I will distinguish between type abbreviations and type abstractions. We want to preserve that every structure can be given a unique most specific signature that respects abstraction. For example consider the following two modules:


  M = mod{ abbreviation T = int.  val z = 0.  fun s x = x + 1. }
  M' = mod{ type T = int.  val z = 0.  fun s x = x + 1. }

Their unique signatures are respectively:

  S = sig{ val z: int.  val s: int -> int. }  S' = sig{ type T.  val z: T.  val s: T -> T. }

I want to support expressing signatures conveniently, while not having the syntactic niceties messing with the semantics.



Given the ability to uniquely determine a signature, I want some slightly specialised notation for relating structures and signatures. For a structure, M, that can have signature S, let us write  M >: S. We will use  M =: S to say that M has exactly signature S. When all instances (structures) of signature S2 can also be given signature S1, then we write  S1 <= S2.  The idea is that the smallest signature is the empty one; and the more stuff in a  signature, the bigger it is in the partial ordering.

e.g. let
  S1 = sig{ type T.  val z: T. }
  S2 = sig{ type T.  val z: T.  val s: T -> T. }
  M2 = mod{ type T = int.  val z = 0.  fun s x = x + 1. }
then the following hold: 
  S1 <= S2
  M2 >: S1
  M2 >: S2
  M2 =: S2
But it is not the case that M2 =: S1.

Idea

Now for the main idea. Observe that, given any structure M1 >: S1, we can construct the following module:

  M' = mod{ open M1.  val y= s (s z). }

I would like ML to have a module/signature/functor language that can express the 'typing' for this code.

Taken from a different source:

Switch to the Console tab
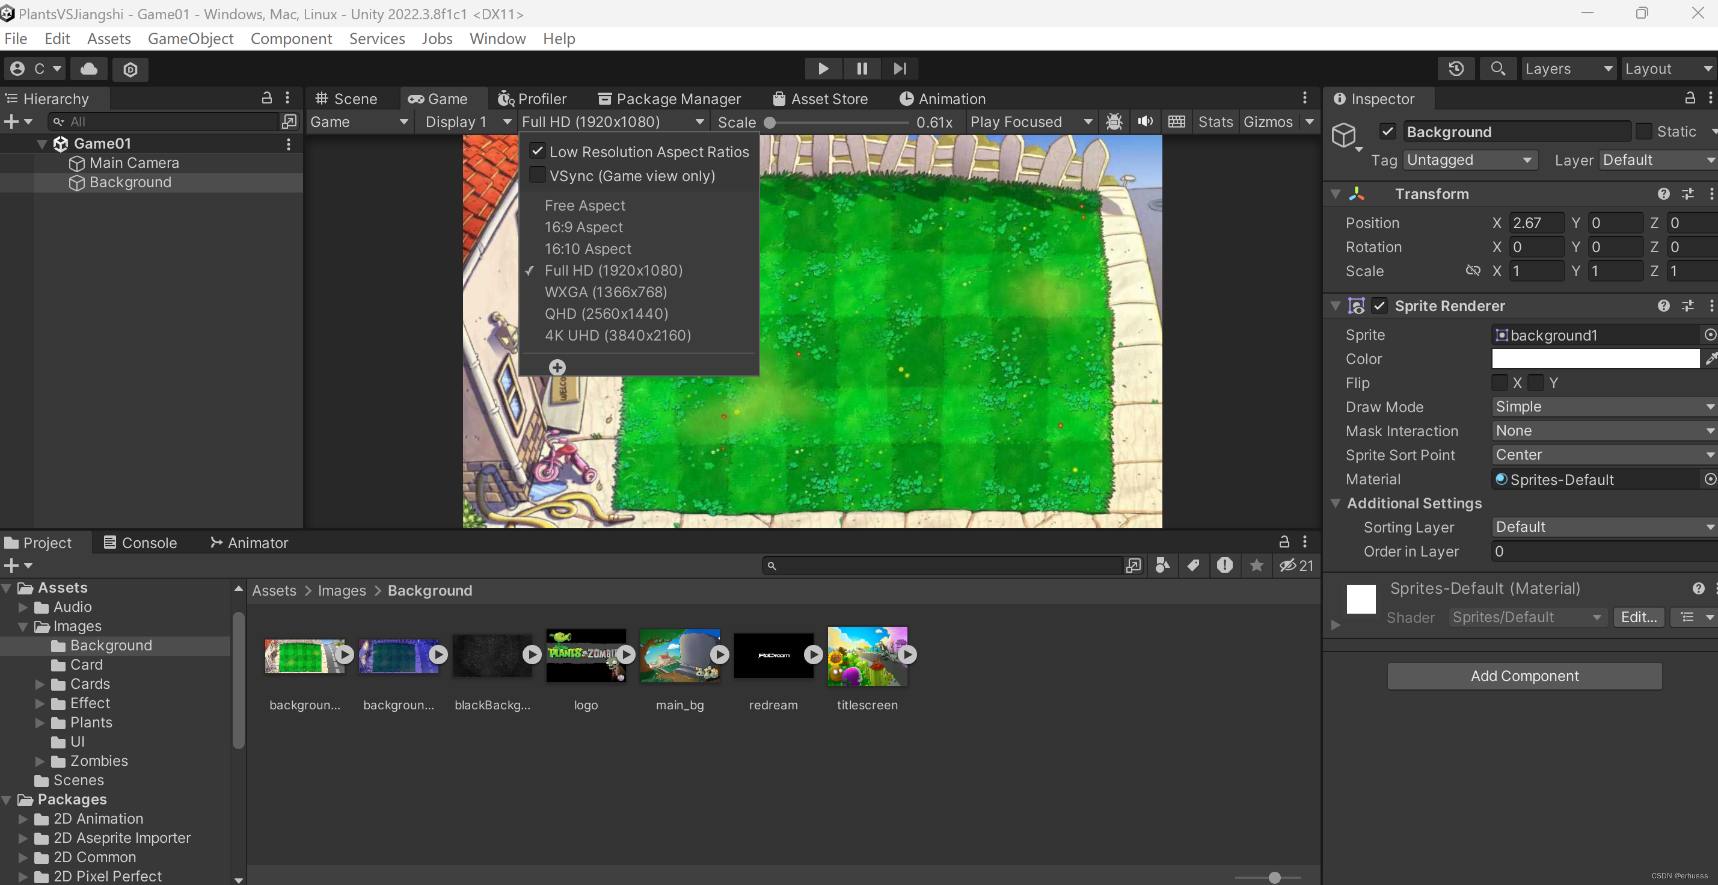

Here's some suggestive syntax: 

  F2 = mod(M >: S1){ open M.  val y= s (s z). }

So we could then write:

  M2' = F2(M2).

which would be equivalent to:

  M2' = mod{ type T= int.  val z= 0.  fun s x = x + 1. }
          +{ val y= s (s z). }

where + is just the union operation, i.e. the above is also equivalent to:

   M2' = mod{ type T= int.  val z= 0.  fun s x = x + 1.
              val y= s (s z). }.

So, could give F2 the suggestive signature syntax: 

  F2 =: sig(S <= S1){ S -> S + { val y: T. } }.

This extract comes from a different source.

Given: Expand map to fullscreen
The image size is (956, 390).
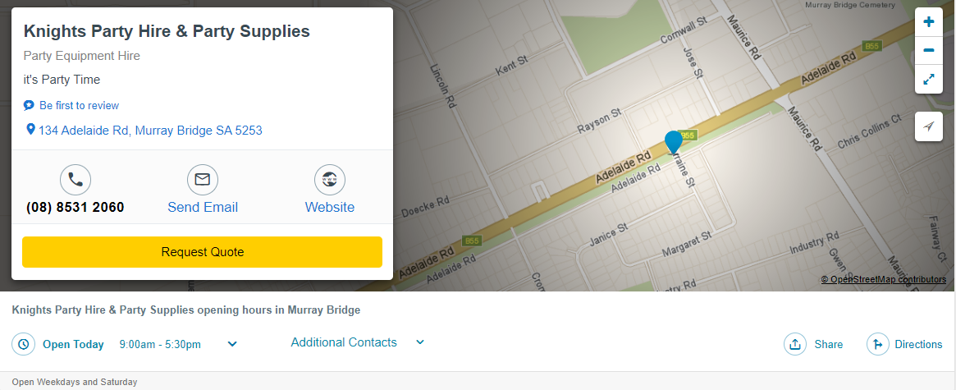Looking at the screenshot, I should (929, 79).
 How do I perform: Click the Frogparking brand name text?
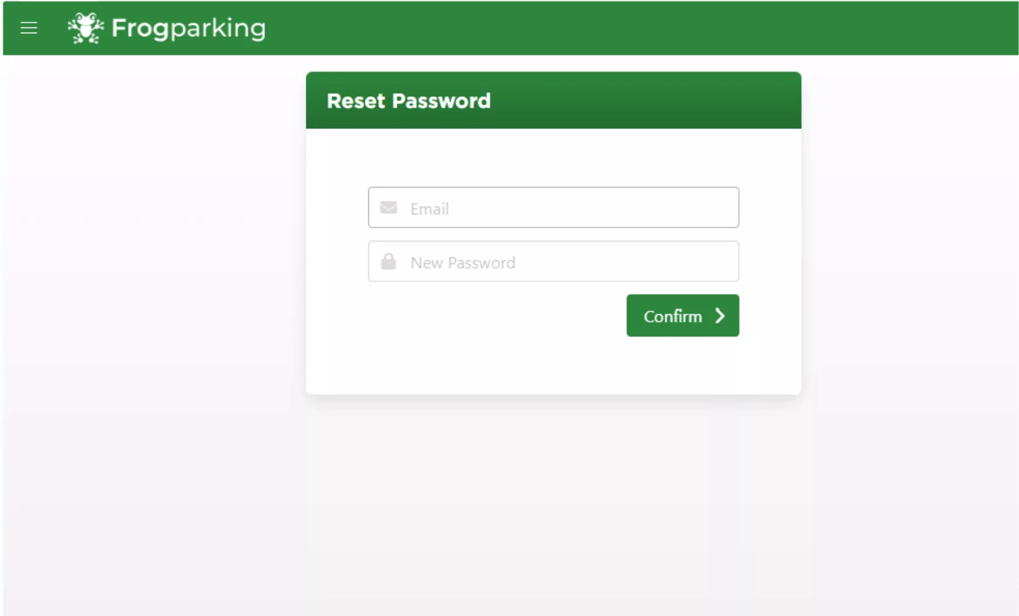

And, specifically, for M2' we get:

  M2' =: (S2 + { val y: T. })

The idea is that we can have typed signature variables, and some typical set-like operations on them (for more on providing set-like operations for signatures, see: "An Expressive Language of Signatures" by Norman Ramsey and Kathleen Fisher and Paul Govereau).

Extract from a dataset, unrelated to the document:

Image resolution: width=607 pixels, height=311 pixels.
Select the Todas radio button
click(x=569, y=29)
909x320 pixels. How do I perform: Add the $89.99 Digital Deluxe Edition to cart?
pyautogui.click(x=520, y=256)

The natural question that arises is then: "but what if the argument M2 given to F2 already has a value named y?". There are two options: the value is overwritten by the new value, or you act more strictly, as just say no, that is a type error. Both work; I would be inclined to go for the latter, since the user can always do it explicitly using the more expressive signature language anyway, with something like:

  M2' = F2(M2 as S1 - {val y});

Which makes me think that the ML open command and structure syntax should probably follow the same convention: you should be forced to say when you clobber a value in a structure, because otherwise it can be confusing. I guess this probably wants to be something you can turn on/off, as you definitely want to be able to do that at the top level... more on that another time.